__PROVIDED MATERIAL__:

-- start --

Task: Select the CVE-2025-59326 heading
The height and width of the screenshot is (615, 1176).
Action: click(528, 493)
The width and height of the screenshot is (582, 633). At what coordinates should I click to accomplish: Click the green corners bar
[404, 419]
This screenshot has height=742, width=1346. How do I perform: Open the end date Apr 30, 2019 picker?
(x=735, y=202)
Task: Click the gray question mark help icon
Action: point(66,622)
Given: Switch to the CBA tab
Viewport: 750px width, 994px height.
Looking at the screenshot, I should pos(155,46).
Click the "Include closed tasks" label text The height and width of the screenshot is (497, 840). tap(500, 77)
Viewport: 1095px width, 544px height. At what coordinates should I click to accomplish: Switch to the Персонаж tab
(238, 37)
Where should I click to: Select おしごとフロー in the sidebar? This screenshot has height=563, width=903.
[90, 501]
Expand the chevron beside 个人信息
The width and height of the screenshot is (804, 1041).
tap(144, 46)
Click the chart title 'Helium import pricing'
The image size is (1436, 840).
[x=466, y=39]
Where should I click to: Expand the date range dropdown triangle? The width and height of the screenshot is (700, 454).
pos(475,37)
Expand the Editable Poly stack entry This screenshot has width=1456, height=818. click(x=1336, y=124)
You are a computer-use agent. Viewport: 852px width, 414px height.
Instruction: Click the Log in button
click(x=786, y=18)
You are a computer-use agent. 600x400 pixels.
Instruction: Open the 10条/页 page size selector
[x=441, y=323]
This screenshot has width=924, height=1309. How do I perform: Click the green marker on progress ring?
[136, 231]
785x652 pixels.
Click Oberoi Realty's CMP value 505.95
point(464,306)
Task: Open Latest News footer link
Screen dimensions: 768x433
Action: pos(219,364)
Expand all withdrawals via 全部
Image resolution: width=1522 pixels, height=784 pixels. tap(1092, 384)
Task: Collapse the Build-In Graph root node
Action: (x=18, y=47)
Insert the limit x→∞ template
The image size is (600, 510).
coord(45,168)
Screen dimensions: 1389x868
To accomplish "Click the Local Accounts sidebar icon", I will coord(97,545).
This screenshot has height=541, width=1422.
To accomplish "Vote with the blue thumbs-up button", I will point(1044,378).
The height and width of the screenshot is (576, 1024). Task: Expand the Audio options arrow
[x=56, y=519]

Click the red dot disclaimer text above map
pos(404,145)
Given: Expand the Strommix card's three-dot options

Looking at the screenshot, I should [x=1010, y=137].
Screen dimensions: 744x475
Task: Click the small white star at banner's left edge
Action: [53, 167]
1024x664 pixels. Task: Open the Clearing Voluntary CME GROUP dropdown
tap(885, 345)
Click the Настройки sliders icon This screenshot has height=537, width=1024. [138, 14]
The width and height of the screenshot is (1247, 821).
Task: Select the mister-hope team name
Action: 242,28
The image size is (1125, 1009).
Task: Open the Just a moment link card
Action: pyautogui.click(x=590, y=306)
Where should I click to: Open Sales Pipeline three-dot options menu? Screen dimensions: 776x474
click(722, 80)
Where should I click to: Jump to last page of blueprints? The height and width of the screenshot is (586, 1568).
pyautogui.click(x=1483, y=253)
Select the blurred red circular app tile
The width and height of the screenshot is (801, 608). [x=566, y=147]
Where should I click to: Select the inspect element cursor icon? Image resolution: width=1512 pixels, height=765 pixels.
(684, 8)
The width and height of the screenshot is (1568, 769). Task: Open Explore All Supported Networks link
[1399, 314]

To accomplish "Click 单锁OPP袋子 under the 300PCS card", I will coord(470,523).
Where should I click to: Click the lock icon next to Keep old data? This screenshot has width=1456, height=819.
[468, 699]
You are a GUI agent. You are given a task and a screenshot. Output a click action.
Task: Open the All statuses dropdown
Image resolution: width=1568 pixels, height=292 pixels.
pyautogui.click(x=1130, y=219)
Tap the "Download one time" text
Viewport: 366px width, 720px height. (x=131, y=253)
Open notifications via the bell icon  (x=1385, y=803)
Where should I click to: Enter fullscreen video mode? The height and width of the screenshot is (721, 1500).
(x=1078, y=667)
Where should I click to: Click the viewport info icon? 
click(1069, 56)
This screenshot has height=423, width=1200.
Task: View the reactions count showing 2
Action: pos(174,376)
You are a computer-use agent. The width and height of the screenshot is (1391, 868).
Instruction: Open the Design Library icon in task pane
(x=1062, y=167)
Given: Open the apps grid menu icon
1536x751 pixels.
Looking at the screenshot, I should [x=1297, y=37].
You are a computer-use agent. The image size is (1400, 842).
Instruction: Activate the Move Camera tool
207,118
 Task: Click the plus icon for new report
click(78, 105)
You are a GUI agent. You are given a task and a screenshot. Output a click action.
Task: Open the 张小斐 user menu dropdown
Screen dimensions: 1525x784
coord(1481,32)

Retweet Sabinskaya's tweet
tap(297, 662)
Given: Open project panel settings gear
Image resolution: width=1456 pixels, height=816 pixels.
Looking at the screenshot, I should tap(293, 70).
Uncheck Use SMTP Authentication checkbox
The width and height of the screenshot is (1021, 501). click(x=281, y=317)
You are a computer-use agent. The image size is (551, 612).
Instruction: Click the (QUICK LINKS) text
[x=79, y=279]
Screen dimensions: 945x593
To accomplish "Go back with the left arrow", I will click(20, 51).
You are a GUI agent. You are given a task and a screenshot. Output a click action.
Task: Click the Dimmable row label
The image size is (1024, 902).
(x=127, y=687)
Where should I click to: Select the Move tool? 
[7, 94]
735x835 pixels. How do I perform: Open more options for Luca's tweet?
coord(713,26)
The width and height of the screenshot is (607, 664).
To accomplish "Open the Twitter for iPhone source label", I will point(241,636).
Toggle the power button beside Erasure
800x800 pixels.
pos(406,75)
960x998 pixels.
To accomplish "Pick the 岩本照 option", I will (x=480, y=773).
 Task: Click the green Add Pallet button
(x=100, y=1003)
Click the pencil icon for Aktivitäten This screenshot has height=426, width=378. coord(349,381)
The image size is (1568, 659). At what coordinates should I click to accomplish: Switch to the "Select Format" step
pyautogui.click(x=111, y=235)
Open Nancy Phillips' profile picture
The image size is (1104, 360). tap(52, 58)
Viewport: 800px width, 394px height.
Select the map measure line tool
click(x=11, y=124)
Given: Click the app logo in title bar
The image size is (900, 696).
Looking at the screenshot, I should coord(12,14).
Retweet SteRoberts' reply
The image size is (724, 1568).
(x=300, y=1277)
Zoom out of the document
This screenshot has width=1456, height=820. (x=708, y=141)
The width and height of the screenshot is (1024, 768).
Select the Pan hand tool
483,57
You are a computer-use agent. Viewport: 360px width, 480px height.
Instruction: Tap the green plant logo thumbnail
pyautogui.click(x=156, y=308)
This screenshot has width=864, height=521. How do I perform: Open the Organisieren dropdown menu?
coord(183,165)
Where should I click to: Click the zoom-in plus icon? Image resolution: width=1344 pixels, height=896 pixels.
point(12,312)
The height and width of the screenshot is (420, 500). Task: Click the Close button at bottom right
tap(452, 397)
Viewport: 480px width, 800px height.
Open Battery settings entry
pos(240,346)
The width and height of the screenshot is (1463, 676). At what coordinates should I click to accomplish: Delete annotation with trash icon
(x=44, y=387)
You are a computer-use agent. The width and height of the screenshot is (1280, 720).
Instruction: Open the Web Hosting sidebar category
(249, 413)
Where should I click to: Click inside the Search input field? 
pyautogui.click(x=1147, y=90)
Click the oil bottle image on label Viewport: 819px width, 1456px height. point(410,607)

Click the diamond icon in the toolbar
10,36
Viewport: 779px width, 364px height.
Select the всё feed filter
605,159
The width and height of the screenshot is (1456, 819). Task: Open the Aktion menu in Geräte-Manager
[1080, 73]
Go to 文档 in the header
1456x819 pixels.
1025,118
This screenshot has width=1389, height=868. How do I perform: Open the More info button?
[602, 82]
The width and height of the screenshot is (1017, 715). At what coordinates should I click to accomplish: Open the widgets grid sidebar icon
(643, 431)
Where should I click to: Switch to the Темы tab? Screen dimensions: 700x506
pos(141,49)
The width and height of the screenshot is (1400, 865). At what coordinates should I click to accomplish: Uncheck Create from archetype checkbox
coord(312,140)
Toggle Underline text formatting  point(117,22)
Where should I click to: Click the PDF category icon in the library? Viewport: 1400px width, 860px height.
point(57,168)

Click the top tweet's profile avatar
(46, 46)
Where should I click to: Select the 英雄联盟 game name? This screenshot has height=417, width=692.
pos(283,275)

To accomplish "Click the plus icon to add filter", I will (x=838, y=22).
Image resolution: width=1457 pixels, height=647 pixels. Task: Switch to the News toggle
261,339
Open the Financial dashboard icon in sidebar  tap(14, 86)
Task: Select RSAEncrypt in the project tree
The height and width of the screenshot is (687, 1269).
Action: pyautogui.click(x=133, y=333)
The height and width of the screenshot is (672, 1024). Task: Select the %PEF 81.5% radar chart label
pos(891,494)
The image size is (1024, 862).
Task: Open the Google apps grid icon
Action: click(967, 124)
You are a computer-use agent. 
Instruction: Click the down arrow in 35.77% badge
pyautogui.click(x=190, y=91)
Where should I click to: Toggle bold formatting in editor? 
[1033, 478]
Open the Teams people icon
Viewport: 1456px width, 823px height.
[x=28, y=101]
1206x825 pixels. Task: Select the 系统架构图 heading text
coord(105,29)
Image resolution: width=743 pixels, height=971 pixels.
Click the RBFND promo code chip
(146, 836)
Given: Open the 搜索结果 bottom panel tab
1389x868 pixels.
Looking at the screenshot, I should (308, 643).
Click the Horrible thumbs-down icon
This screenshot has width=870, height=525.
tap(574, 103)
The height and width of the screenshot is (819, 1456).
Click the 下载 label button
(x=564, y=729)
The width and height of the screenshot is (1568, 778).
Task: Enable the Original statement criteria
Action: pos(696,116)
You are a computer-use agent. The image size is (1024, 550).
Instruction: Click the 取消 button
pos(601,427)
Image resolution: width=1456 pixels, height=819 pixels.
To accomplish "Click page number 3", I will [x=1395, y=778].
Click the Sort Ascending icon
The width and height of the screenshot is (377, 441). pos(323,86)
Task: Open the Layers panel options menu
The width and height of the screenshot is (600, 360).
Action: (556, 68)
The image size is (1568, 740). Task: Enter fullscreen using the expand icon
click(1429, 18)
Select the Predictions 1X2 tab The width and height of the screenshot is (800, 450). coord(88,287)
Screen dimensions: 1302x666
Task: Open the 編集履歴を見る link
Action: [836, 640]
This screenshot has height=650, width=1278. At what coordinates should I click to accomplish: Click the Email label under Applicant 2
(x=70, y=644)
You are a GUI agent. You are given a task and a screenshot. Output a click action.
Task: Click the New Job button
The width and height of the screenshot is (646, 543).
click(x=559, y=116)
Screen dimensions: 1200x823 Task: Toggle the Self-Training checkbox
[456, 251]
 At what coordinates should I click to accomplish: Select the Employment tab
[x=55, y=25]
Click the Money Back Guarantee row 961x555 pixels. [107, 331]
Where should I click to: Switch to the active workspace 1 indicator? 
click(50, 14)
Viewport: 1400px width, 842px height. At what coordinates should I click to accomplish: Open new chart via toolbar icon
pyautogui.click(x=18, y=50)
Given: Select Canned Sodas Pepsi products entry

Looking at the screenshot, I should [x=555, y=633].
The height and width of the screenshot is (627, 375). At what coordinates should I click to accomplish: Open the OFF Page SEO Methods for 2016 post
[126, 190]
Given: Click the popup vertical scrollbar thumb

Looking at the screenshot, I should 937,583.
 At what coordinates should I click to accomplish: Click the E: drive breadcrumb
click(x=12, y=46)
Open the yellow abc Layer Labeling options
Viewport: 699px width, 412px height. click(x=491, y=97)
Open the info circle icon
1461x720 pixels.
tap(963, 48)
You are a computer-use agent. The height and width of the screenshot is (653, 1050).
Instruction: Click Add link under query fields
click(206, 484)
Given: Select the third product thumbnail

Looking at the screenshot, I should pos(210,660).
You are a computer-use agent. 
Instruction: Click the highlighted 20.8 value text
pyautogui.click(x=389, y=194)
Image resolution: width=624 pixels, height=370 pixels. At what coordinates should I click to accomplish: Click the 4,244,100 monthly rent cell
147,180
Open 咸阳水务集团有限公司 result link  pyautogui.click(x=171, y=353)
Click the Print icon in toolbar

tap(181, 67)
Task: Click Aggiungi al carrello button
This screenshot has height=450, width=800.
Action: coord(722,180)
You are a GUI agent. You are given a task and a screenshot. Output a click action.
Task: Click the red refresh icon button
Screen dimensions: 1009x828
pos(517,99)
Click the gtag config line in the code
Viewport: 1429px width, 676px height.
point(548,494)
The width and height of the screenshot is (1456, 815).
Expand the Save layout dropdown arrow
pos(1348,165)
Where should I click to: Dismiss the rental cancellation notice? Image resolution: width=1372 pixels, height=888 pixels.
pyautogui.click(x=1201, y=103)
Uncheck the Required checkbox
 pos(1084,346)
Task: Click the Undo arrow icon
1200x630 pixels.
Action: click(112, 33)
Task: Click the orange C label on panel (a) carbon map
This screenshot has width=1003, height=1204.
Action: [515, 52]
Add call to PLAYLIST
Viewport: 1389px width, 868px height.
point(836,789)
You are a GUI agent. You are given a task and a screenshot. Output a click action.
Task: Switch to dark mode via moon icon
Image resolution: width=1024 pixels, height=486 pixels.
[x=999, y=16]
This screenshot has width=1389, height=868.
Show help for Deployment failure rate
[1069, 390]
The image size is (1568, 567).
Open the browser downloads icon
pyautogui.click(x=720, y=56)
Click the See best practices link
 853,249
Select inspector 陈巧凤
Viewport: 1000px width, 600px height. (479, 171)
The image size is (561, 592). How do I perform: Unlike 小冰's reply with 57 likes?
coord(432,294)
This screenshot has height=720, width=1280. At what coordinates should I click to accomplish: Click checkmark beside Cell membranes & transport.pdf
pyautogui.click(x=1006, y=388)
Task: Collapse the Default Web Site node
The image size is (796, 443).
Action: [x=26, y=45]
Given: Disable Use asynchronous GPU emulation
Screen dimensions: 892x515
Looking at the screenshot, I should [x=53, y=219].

-- end --

__GIVEN REQUEST__: Print the data above verbatim, from its first line down to and including the line that contains "I will point(1044,378).".

__SOLUTION BELOW__:
Task: Select the CVE-2025-59326 heading
The height and width of the screenshot is (615, 1176).
Action: click(528, 493)
The width and height of the screenshot is (582, 633). At what coordinates should I click to accomplish: Click the green corners bar
[404, 419]
This screenshot has height=742, width=1346. How do I perform: Open the end date Apr 30, 2019 picker?
(x=735, y=202)
Task: Click the gray question mark help icon
Action: point(66,622)
Given: Switch to the CBA tab
Viewport: 750px width, 994px height.
Looking at the screenshot, I should pos(155,46).
Click the "Include closed tasks" label text The height and width of the screenshot is (497, 840). tap(500, 77)
Viewport: 1095px width, 544px height. At what coordinates should I click to accomplish: Switch to the Персонаж tab
(238, 37)
Where should I click to: Select おしごとフロー in the sidebar? This screenshot has height=563, width=903.
[90, 501]
Expand the chevron beside 个人信息
The width and height of the screenshot is (804, 1041).
tap(144, 46)
Click the chart title 'Helium import pricing'
The image size is (1436, 840).
[x=466, y=39]
Where should I click to: Expand the date range dropdown triangle? The width and height of the screenshot is (700, 454).
pos(475,37)
Expand the Editable Poly stack entry This screenshot has width=1456, height=818. click(x=1336, y=124)
You are a computer-use agent. Viewport: 852px width, 414px height.
Instruction: Click the Log in button
click(x=786, y=18)
You are a computer-use agent. 600x400 pixels.
Instruction: Open the 10条/页 page size selector
[x=441, y=323]
This screenshot has width=924, height=1309. How do I perform: Click the green marker on progress ring?
[136, 231]
785x652 pixels.
Click Oberoi Realty's CMP value 505.95
point(464,306)
Task: Open Latest News footer link
Screen dimensions: 768x433
Action: pos(219,364)
Expand all withdrawals via 全部
Image resolution: width=1522 pixels, height=784 pixels. tap(1092, 384)
Task: Collapse the Build-In Graph root node
Action: (x=18, y=47)
Insert the limit x→∞ template
The image size is (600, 510).
coord(45,168)
Screen dimensions: 1389x868
To accomplish "Click the Local Accounts sidebar icon", I will coord(97,545).
This screenshot has height=541, width=1422.
To accomplish "Vote with the blue thumbs-up button", I will point(1044,378).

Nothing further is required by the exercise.